Government plans to maintain the right of schools to reserve places for children of past pupils were the subject of strong political differences in the Dáil yesterday.

Debate over places for past pupils’ kids in schools

One Fine Gael TD criticised party colleague Education Minister Richard Bruton’s proposal to limit the proportion of places which schools could set aside for sons or daughters of former students.

During the second-stage debate on the School Admissions Bill, Louth TD Peter Fitzpatrick disagreed with the previous Oireachtas Education Committee recommendation that schools not be allowed to give priority to any children of past pupils.

“There’s a tradition in this country that children generally attend the same school as their parents,” said Mr Fitzpatrick.

“For us to put up a barrier in this regard is wrong, and it’s not fair to either the children, their parents, or indeed the schools.”

Mr Bruton plans to introduce amendments at the committee stage of the bill to deal with the issue, believing there may be political consensus around a 25% limit.

Fianna Fáil education spokes-man Thomas Byrne said in July that the figure was in a ‘ball park’ that he would support. Mr Bruton’s predecessor, Jan O’Sullivan, published a similar bill last year and had suggested a 10% limit would be preferable.

Mr Fitzpatrick said he saw problems with any restriction on schools giving preference to past pupils’ children, saying such policies have worked successfully in the past. If those students represented 35% of applicants, he suggested as an example, some would still be treated unfairly.

Former Labour leader Joan Burton said the issue was one of the most divisive when she was Tánaiste in the last government, in which many ministers, and some in the current Cabinet, had attended top-of-the-range private schools.

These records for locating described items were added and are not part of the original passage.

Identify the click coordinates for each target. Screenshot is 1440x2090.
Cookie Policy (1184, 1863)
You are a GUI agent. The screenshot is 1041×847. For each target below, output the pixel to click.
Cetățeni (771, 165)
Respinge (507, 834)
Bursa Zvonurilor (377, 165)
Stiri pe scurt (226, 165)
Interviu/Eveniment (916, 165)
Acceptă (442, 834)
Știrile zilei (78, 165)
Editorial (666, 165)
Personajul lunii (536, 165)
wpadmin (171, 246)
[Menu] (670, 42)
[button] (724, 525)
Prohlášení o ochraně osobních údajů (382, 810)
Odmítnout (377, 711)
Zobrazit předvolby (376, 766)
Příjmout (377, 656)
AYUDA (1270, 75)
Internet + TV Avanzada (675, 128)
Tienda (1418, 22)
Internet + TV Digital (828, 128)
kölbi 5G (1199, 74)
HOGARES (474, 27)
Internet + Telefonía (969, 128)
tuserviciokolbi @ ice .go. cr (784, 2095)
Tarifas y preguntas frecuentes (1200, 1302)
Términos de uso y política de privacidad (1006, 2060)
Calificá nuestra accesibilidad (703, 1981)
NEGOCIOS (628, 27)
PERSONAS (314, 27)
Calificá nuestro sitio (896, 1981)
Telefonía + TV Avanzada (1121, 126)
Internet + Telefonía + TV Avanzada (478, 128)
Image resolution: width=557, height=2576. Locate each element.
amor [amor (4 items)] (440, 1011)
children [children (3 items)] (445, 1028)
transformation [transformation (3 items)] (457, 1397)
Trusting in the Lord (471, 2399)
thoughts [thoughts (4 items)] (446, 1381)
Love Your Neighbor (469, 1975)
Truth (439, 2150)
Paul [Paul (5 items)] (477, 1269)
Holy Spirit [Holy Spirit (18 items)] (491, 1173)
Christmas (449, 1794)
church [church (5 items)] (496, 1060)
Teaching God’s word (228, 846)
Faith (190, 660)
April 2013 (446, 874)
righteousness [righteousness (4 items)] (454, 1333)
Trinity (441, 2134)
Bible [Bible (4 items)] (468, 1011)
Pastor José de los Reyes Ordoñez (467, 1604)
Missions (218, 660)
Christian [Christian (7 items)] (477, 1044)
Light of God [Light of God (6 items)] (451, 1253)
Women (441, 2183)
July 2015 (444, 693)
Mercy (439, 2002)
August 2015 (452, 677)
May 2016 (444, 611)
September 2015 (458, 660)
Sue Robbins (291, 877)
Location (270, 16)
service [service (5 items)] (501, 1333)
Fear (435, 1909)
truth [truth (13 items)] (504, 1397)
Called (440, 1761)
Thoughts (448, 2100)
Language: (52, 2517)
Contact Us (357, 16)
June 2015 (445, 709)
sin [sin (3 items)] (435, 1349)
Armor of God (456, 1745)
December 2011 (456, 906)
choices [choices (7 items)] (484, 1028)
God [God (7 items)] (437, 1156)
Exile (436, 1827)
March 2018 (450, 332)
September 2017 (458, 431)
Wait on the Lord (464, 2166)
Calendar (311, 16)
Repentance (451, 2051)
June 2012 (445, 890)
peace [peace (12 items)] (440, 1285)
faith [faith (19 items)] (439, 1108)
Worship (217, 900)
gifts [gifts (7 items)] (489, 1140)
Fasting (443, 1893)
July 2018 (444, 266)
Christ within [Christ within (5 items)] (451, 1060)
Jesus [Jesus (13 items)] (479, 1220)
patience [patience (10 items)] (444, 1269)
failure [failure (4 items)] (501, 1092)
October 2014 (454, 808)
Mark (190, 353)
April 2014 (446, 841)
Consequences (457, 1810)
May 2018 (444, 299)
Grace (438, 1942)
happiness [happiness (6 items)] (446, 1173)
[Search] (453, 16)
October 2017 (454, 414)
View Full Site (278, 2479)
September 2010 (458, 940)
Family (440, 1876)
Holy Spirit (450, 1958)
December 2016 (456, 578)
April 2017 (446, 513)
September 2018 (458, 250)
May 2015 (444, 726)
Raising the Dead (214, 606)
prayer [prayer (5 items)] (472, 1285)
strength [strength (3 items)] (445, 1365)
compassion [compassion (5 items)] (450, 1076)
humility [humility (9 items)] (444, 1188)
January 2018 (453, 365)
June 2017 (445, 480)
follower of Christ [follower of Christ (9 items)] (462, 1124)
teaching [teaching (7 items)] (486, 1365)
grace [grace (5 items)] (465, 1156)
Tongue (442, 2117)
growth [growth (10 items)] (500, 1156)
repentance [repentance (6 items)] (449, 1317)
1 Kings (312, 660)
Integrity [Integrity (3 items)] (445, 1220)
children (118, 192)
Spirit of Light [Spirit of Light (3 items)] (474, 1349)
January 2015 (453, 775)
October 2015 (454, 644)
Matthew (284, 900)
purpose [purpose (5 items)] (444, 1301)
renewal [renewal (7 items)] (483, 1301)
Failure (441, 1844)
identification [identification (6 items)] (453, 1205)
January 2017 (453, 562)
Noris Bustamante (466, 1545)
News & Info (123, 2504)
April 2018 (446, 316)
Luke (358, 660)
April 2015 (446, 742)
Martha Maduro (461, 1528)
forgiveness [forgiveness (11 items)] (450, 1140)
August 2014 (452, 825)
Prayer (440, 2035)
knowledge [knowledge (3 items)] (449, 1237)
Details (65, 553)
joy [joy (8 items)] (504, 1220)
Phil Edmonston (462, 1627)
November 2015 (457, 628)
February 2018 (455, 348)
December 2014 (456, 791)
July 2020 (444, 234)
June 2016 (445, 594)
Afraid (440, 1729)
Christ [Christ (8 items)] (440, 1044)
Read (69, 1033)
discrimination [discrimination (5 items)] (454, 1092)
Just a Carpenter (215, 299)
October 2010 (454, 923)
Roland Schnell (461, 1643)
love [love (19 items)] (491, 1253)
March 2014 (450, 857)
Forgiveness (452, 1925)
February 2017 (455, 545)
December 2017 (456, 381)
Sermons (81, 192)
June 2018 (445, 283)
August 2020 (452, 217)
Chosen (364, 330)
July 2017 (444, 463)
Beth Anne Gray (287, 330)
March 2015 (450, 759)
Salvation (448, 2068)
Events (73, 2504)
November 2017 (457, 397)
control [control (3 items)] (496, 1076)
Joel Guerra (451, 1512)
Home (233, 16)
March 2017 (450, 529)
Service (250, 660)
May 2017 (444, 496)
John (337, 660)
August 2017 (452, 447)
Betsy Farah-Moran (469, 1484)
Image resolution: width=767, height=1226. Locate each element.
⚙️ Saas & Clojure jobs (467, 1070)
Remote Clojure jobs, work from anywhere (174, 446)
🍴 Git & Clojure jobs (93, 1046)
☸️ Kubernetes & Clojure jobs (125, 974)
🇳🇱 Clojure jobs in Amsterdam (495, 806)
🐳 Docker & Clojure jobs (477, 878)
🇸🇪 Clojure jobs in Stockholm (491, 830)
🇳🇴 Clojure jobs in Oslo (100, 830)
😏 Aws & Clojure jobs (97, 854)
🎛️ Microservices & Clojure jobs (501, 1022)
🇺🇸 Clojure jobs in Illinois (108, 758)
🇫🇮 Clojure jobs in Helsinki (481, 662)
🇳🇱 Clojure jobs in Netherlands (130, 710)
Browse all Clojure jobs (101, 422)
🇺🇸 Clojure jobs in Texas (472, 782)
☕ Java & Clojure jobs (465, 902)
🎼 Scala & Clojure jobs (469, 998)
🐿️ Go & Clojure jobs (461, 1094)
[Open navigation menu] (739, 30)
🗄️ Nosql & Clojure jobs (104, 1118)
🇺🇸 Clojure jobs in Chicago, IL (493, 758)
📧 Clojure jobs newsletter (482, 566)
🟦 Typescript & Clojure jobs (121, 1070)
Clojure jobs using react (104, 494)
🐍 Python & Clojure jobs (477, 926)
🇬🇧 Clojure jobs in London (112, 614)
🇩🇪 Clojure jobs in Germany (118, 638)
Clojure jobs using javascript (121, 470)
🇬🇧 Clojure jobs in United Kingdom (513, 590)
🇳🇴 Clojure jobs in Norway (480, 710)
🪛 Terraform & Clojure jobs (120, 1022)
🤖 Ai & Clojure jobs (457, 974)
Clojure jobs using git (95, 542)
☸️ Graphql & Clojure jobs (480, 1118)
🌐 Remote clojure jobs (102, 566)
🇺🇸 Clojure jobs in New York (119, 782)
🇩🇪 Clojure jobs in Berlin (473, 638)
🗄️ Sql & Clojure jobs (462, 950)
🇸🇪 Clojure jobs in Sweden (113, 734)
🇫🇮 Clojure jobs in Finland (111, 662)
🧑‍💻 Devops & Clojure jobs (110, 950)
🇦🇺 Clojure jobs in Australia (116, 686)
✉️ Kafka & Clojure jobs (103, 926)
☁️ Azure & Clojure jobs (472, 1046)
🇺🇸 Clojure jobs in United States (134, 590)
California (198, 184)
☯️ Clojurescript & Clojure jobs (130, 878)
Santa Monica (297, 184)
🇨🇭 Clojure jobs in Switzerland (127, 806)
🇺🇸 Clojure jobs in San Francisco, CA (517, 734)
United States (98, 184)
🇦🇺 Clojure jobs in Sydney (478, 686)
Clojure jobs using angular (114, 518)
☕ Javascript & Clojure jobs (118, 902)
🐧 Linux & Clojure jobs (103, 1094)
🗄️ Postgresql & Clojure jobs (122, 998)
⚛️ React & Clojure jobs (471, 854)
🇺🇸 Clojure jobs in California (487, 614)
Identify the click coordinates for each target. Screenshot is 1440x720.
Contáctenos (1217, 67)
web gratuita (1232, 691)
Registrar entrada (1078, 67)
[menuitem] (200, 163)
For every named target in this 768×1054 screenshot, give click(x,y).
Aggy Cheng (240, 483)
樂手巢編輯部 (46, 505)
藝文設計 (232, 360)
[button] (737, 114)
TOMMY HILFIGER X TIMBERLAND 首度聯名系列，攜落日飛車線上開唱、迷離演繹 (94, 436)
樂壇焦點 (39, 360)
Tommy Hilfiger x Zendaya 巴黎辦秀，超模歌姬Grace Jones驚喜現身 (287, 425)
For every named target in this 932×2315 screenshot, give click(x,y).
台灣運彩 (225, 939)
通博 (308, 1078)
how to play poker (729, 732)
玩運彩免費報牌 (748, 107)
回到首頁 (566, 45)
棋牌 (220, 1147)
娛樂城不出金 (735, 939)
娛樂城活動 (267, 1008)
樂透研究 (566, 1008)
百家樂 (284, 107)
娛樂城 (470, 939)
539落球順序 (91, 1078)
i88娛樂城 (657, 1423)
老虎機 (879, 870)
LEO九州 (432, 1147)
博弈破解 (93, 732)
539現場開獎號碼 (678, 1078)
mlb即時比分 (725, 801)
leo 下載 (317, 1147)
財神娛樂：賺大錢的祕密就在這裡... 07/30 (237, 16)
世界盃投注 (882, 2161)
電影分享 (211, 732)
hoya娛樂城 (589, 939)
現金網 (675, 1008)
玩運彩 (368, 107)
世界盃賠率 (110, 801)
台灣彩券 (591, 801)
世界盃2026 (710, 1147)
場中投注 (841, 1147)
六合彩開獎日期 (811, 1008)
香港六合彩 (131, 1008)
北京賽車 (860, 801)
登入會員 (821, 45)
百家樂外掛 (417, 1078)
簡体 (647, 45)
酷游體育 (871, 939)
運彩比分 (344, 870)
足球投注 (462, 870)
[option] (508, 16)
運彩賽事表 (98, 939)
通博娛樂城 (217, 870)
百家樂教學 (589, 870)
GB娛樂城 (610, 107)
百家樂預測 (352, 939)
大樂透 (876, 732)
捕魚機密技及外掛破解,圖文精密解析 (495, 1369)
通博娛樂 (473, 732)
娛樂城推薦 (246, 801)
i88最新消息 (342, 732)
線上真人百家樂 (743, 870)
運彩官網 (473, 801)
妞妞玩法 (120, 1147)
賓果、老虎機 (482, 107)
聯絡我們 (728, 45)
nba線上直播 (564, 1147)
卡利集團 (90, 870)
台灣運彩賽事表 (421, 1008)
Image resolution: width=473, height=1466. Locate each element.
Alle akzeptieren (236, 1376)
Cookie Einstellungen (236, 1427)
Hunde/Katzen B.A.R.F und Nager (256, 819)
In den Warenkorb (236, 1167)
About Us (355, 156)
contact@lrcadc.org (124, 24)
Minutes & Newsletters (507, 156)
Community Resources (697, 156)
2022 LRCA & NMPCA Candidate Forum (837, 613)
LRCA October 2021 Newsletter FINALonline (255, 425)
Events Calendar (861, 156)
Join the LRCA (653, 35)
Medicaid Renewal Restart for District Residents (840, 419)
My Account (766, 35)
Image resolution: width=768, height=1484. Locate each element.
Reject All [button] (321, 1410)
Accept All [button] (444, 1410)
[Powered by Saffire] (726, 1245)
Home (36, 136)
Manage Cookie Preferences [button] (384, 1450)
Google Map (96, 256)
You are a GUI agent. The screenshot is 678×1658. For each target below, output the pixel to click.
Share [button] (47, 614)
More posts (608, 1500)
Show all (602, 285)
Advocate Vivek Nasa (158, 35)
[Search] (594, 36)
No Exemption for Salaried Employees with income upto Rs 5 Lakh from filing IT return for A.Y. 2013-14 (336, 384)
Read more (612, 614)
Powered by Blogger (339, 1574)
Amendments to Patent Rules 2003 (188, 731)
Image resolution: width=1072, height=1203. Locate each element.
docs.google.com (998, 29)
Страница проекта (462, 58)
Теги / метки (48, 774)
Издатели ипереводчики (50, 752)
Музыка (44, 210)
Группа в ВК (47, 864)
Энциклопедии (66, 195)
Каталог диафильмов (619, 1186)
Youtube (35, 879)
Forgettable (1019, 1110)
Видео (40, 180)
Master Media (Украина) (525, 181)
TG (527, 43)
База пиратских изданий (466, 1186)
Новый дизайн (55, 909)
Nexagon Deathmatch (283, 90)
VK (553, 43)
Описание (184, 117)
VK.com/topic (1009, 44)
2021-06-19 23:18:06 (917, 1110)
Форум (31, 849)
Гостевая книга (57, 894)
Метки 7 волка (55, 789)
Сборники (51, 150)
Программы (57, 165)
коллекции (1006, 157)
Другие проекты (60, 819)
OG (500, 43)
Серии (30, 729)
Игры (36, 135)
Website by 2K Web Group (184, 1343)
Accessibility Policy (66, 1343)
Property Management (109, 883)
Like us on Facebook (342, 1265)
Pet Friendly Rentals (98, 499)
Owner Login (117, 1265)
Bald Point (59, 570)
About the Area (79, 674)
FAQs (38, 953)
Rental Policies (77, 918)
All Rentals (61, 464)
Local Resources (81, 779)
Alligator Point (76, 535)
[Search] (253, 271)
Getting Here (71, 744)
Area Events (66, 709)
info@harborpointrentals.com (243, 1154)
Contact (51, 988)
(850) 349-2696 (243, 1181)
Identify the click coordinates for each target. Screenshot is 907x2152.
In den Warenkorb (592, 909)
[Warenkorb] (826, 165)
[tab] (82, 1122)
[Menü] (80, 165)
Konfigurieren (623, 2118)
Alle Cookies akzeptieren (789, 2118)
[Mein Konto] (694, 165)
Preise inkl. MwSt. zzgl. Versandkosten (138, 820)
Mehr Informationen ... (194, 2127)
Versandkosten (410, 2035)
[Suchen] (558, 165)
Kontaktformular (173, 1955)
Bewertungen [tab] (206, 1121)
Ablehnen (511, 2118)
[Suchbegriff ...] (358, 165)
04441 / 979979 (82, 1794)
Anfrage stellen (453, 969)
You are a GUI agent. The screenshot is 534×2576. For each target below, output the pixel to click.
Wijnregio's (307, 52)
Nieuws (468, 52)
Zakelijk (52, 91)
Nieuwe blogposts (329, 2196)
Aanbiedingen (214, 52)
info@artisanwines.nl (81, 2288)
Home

“There was a very vocal and lively campaign before the election to ensure that these schools would ensure this privilege of giving access, in whole or in part, to the children or grandchildren and relatives of past pupils,” said Ms Burton.

Anti-Austerity-Alliance/People Before Profit TD Ruth Coppinger said allowing any rules that favour past pupils’ children would be a continuation of the “old boys’ and old girls’ network”, particularly in areas like her Dublin West constituency where the one in four people who are not of Irish origin had no family history of attending local schools.

The main criticism of the School Admissions Bill has been its silence on the ‘baptismal barrier’ under which equality legislation allows over-subscribed faith-based schools to turn away pupils of a different or no religion. Mr Bruton has said the complex constitutional and other issues would be best dealt with by the Oireachtas committee’s hearings about a related Labour Party bill.

However, Social Democrats TD Róisín Shortall said the possibility of a law being tested in the Supreme Court or the potential need for a referendum should not be used to impede reform.

“We can’t use that concern as an excuse for long-fingering something that is a blatant area of discrimination against many of our citizens,” she said.